身体的には問題がないので、就寝後の夜間頻尿はみられないのが特徴です。また、リラックスした状態のときや朝の起床時にも頻尿はみられません。

水分の過剰摂取

ジュースやお茶といった飲み物を摂り過ぎることが、頻尿の原因になることがあります。中でも利尿作用があるカフェインを含む飲み物は、頻尿を悪化させるので注意が必要です。コーヒーや紅茶のほか、コーラにもカフェインは含まれています。飲み過ぎに注意するだけでなく、飲み物の種類にも気を配るようにしましょう。

女性の頻尿は妊娠・出産が原因の場合も

女性の場合、妊娠や出産が頻尿の原因となる場合があります。

妊娠による頻尿

妊娠初期である妊娠2~4か月ごろは、体の変化のひとつとして頻尿が現れることがあります。受精卵が子宮に着床することによって子宮が大きくなり、膀胱を圧迫するためです。

また、妊娠を持続させるための女性ホルモン「プロゲステロン」による影響も頻尿の原因となります。膀胱や尿道は、平滑筋という筋肉によってコントロールされています。プロゲステロンはこの平滑筋の動きを弱めてしまうため、頻尿が生じるのです。場合によっては、妊娠超初期の段階で頻尿が現れることもあります。

出産による頻尿

妊娠中、お腹の赤ちゃんの重みによって骨盤底筋にゆるみが生じると、出産後に頻尿になることがあります。骨盤底筋とは、その名の通り骨盤の底にある筋肉です。膀胱や尿道を支える働きがあるため、ゆるんでしまうと頻尿の原因になります。

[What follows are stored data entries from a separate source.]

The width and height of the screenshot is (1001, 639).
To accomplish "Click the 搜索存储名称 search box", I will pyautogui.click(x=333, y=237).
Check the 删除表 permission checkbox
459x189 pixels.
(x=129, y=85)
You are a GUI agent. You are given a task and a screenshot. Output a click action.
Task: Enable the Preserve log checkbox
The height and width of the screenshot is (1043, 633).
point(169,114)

骨盤底筋のゆるみによる頻尿では、重いものを持ったり、くしゃみをしたときに尿が漏れてしまうことがあります。

頻尿には市販薬を活用を

頻尿の原因によっては市販薬が有効活用できる場合もあります。過活動膀胱や心因性頻尿などは市販薬での対応が可能です。

自分の症状に合わせて適した市販薬を選択しましょう。

さいごに

なかなか口には出せませんが、多く女性が頻尿の悩みを抱えています。年代だけでなく季節の影響によっても排尿回数は変化するため、とてもデリケートな問題です。一人で悩まず、困ったときは医師や薬剤師に相談しましょう。特に病気の疑いがある場合は、早めに対処することが理想的です。